The Bible agrees - death is our enemy. It is an awful reality. Paul, in his letters, frequently lumps sin and death together - "the law of sin and death" (see Romans 8:2). For in sin we turn our backs on God, and the result of sin is death. Paul even refers to death as our enemy when he says, in the context of resurrection, "The last enemy to be destroyed is death" (1 Corinthians 15:26).
Notwithstanding death's lowly status with humanity, the question "Aren't you thankful for death?" is a good one. "Why?" you ask. Because death serves a surprising purpose. Although death is our enemy, God uses our enemy for His own divine objectives. This happens in at least two ways:
First, as I said yesterday, death forces us to face reality. When a person is young, he or she considers himself strong and at times immortal. We see it all the time. Kids do some pretty ridiculous things putting their life and health at risk. They jump off cliffs into running rivers (I remember doing that one). They venture into addictive habits. They drive too fast. The list can go on and on. Yet adults can sometimes be even more foolish. They see their bodies breaking down - they know death is coming. Do they listen? Some do. More don't. As we grow older and our minds are not transformed by God's Word, but are conformed to this world, we fall into a type of sleep and we dream that our ideas, and our perspectives - that we are good people - will satisfy the God who made us. Yet death is God's message that something is radically wrong with us and with the world. Something must change.

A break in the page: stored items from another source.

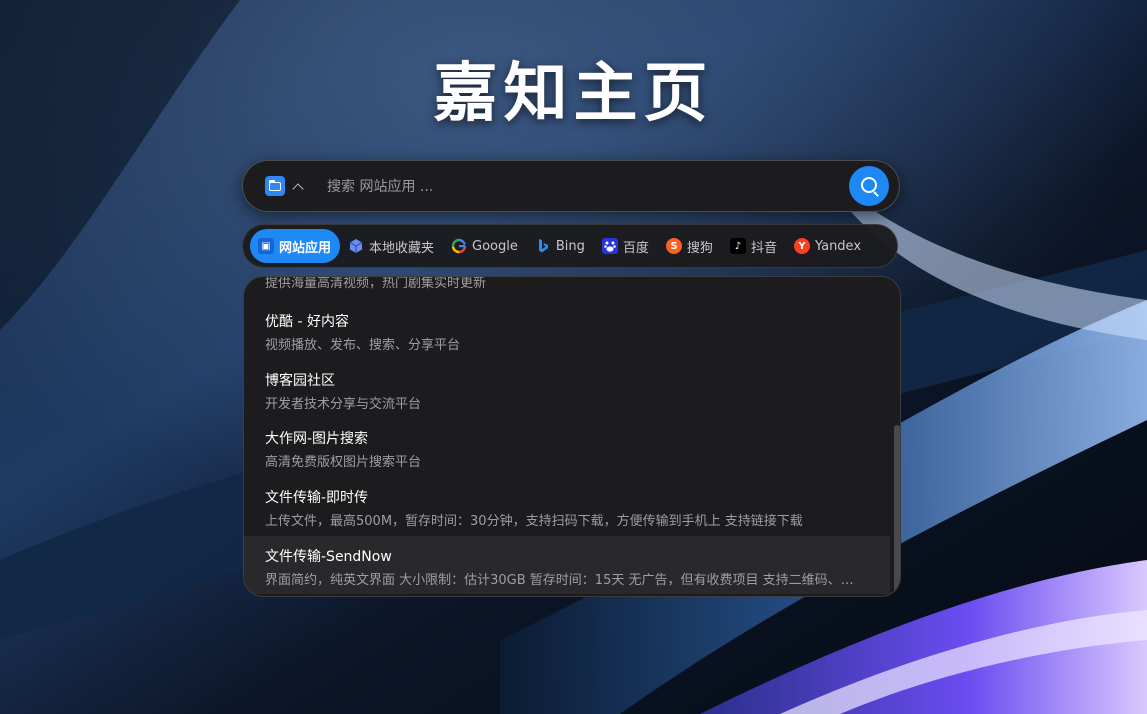  I want to click on partial-item-desc: 提供海量高清视频，热门剧集实时更新, so click(376, 284).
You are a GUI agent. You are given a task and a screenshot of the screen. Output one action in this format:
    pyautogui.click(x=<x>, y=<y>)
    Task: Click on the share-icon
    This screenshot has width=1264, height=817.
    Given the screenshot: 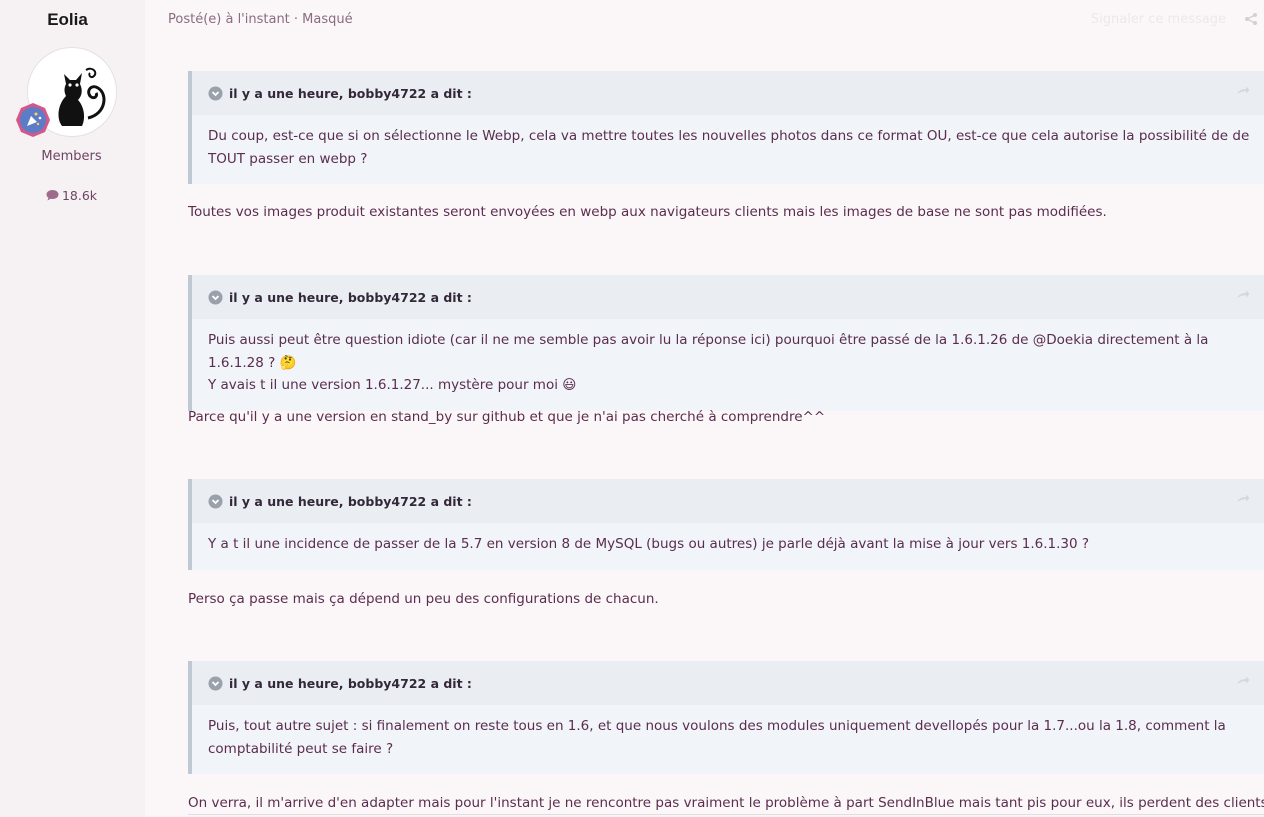 What is the action you would take?
    pyautogui.click(x=1251, y=19)
    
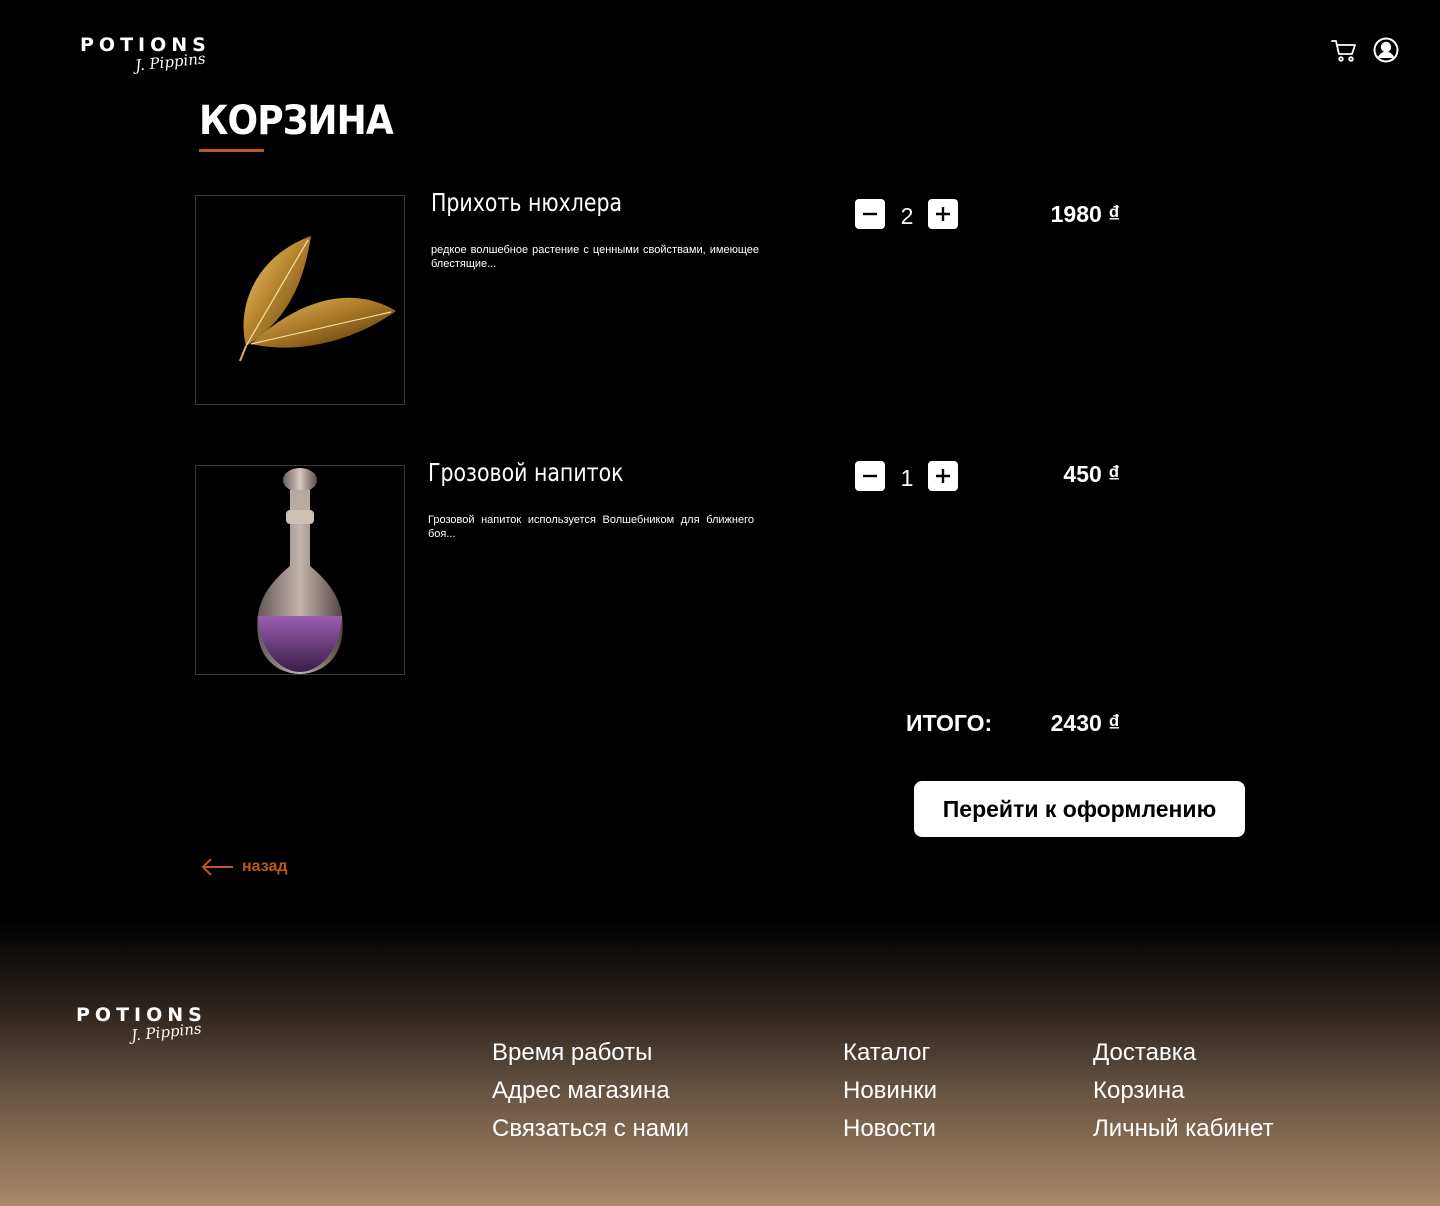  I want to click on footer-link-cart: Корзина, so click(1184, 1091).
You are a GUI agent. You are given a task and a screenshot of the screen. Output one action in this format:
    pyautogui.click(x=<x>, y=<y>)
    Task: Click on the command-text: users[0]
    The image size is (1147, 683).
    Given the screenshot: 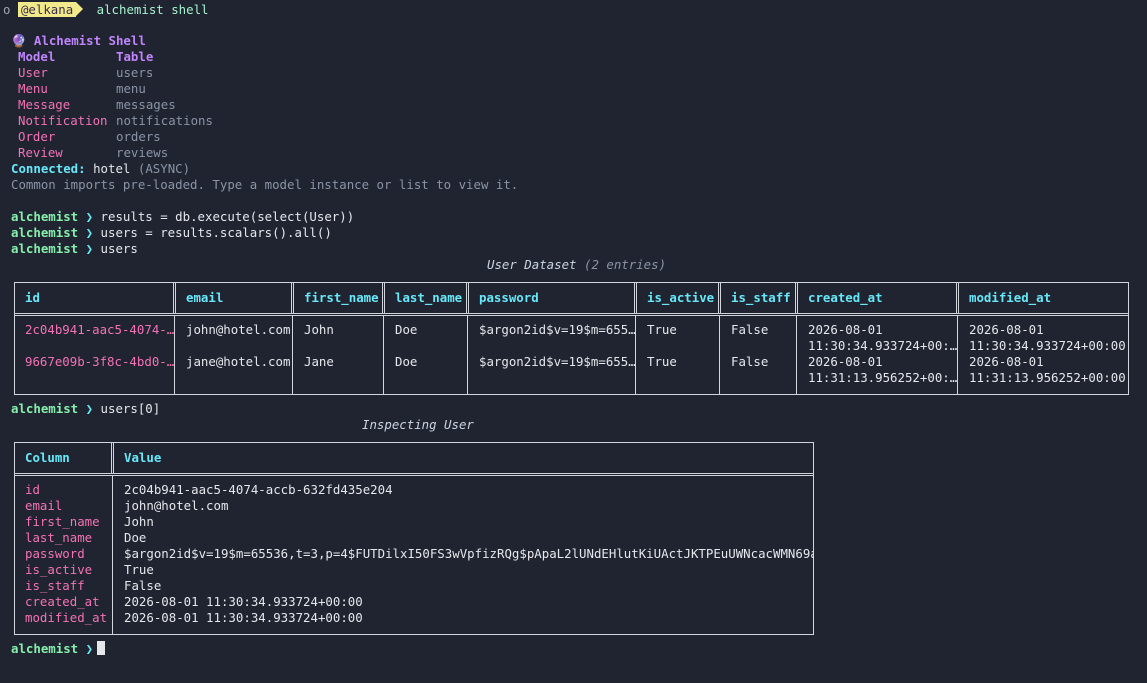 What is the action you would take?
    pyautogui.click(x=130, y=408)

Second, death is the means whereby we enter into another life - a greater life - a life in the kingdom of God. Jesus died for us, but when Jesus says, “If anyone would come after me, let him deny himself and take up his cross and follow me," He is inviting us not only to enter our death, but also into His death. Through the death of our will we become eternally bonded.
Here's the good news: to enter into Christ's death means we enter into Christ's life! The whole thing is counterintuitive! From a human point of view it makes no sense. From God's point of view it makes all the sense in the world. So . . . aren't you thankful for death? The outcome is greater than we can see.